*TASK STATEMENT*: Return each line exactly, from the one that has "The height and" through the end of the entries, both ends included. Pictures do not belong.

Segment Start: ENTRIES PROVIDED

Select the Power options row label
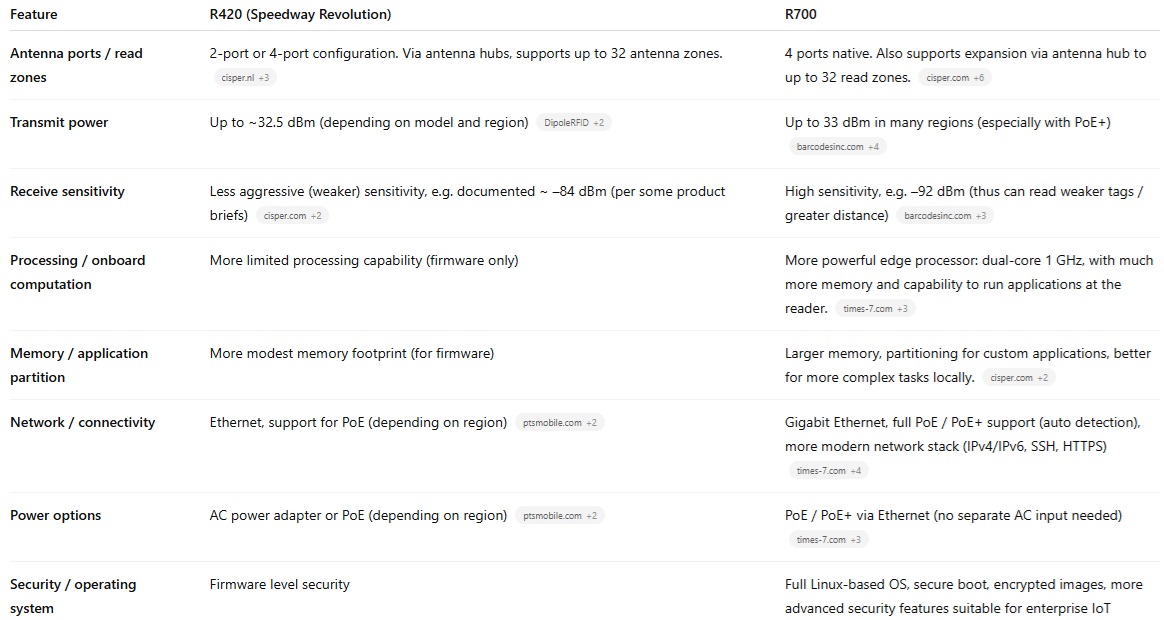 tap(56, 515)
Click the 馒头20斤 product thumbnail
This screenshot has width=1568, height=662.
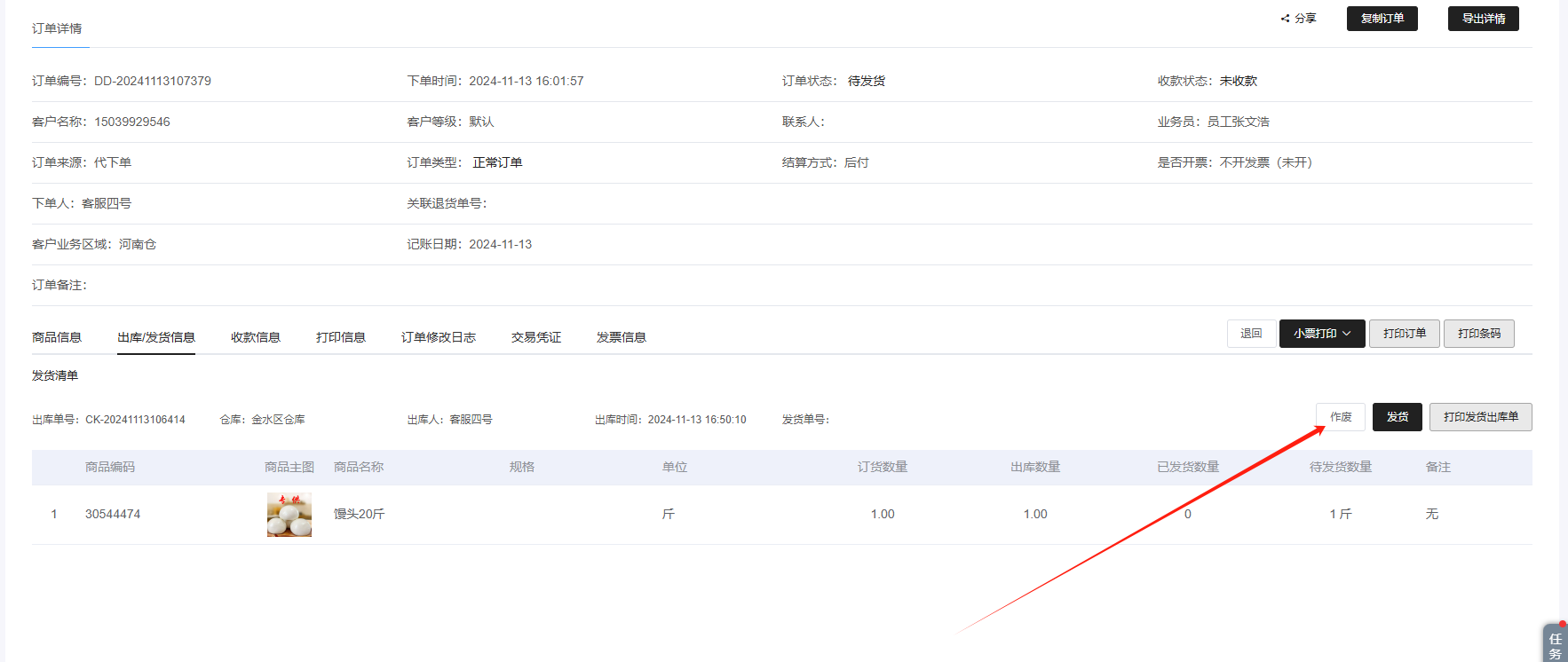(289, 515)
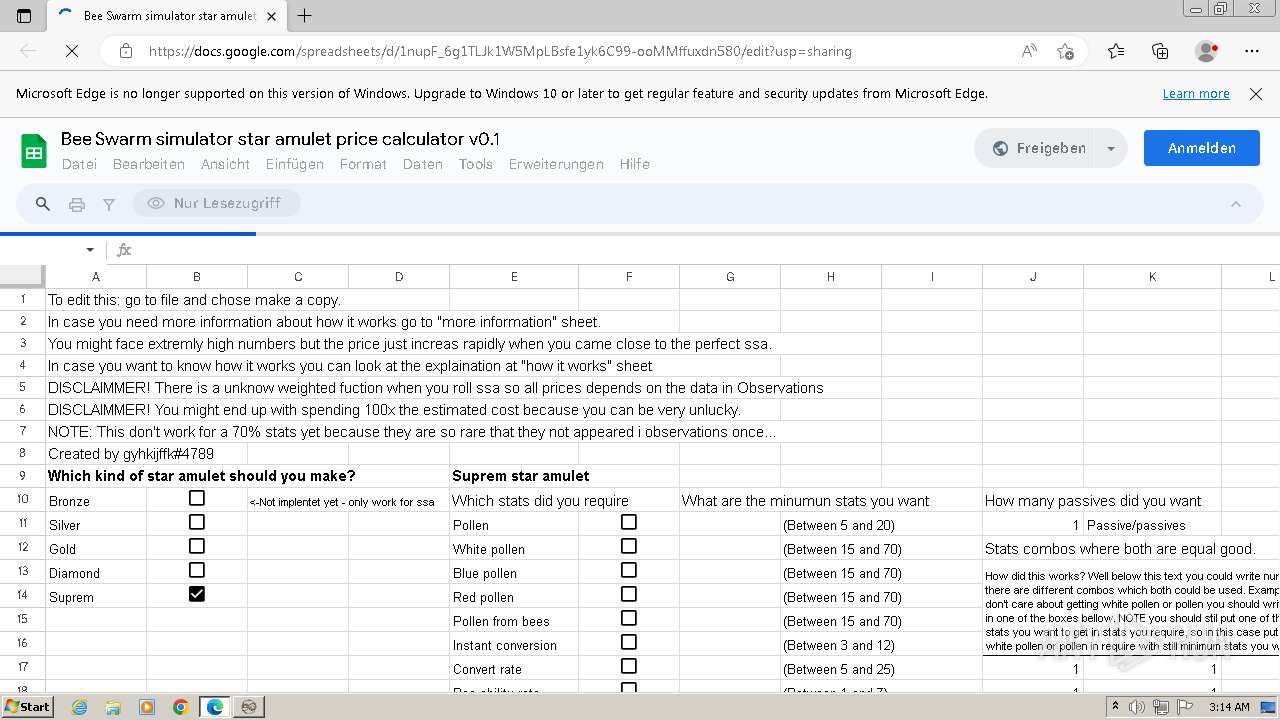Follow the Learn more link

1196,93
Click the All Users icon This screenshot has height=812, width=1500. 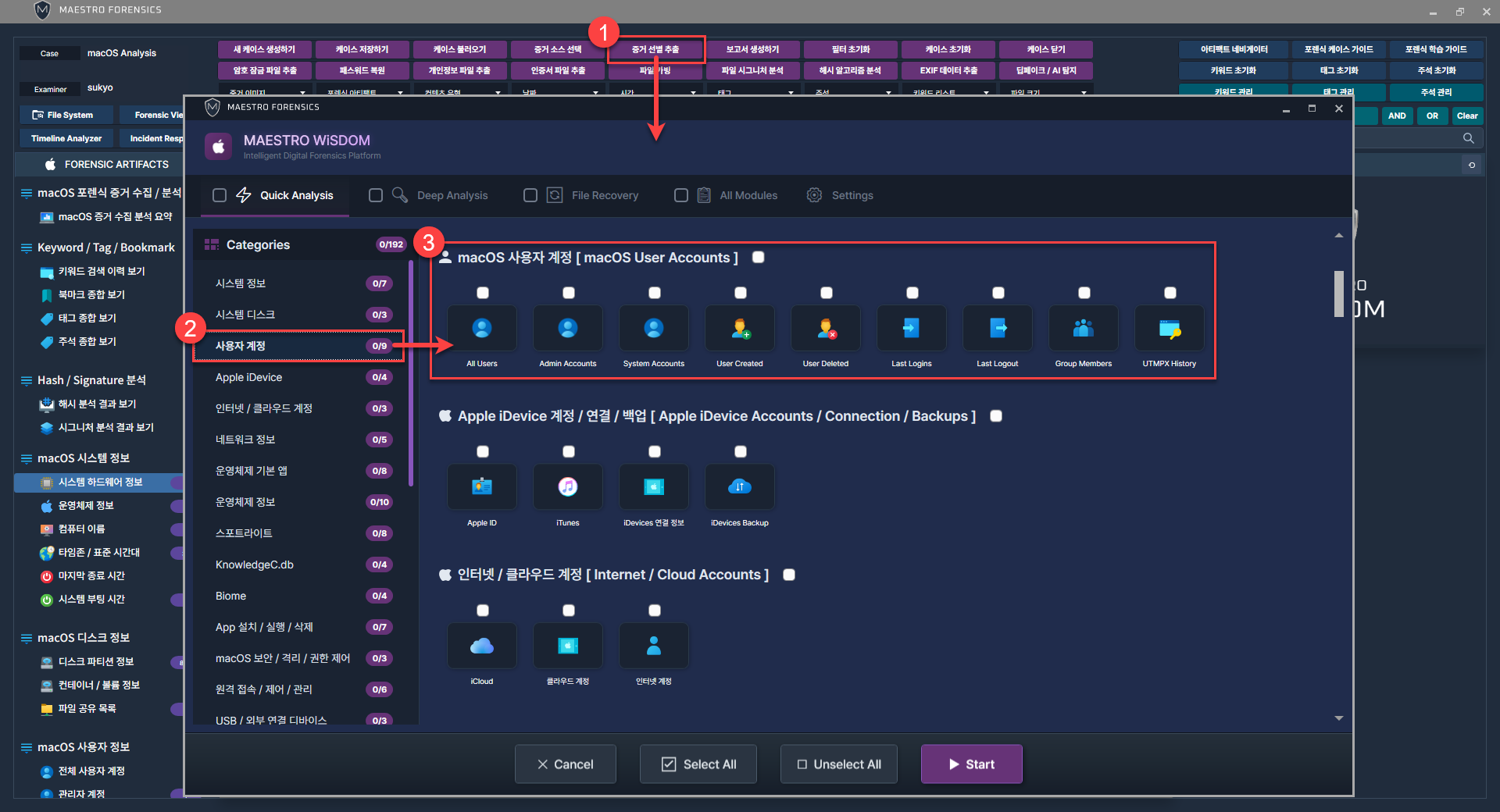[482, 329]
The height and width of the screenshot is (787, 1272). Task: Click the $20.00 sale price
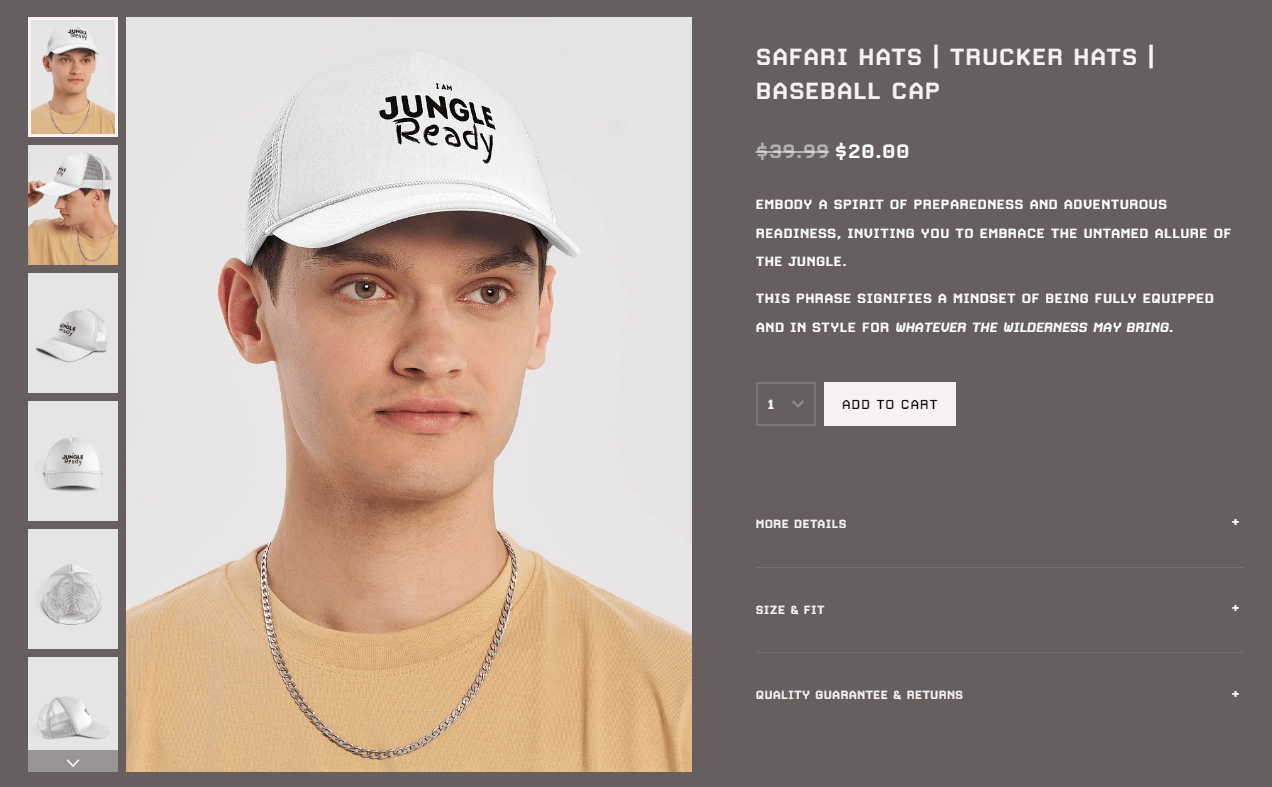872,152
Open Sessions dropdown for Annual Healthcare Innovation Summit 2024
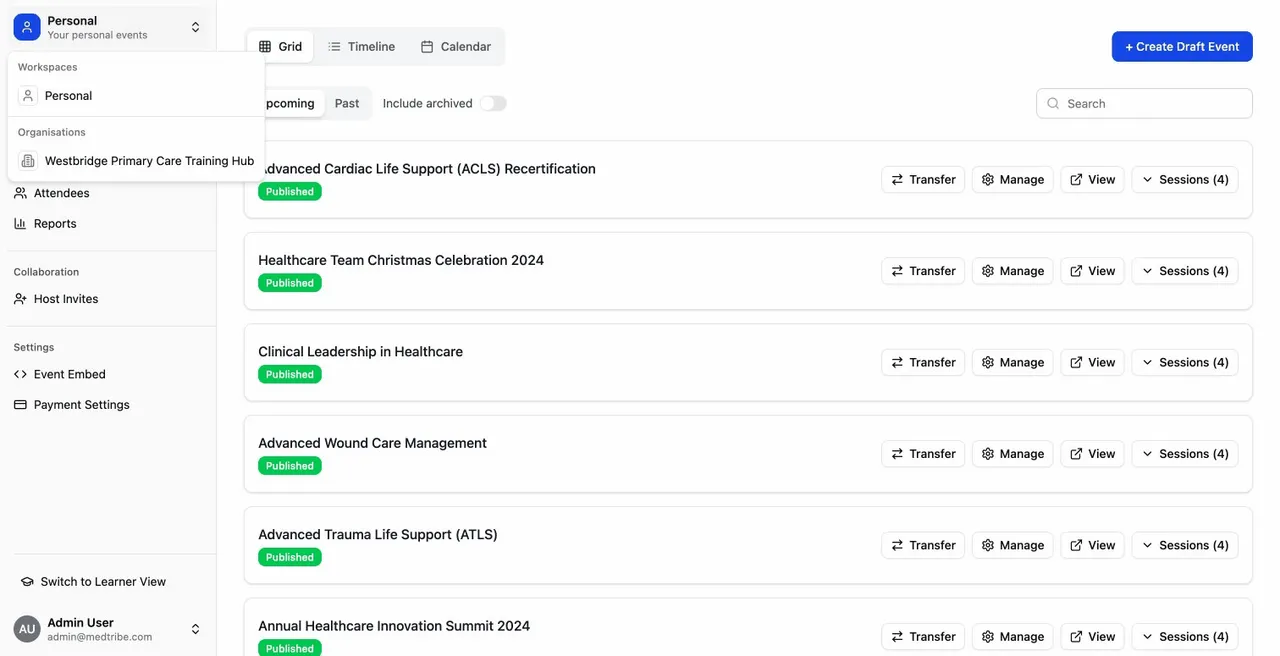This screenshot has height=656, width=1280. (1184, 636)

Segment End: ENTRIES PROVIDED

*RESULT BELOW*:
The height and width of the screenshot is (787, 1272). Task: Click the $20.00 sale price
872,152
Open Sessions dropdown for Annual Healthcare Innovation Summit 2024
This screenshot has height=656, width=1280. (1184, 636)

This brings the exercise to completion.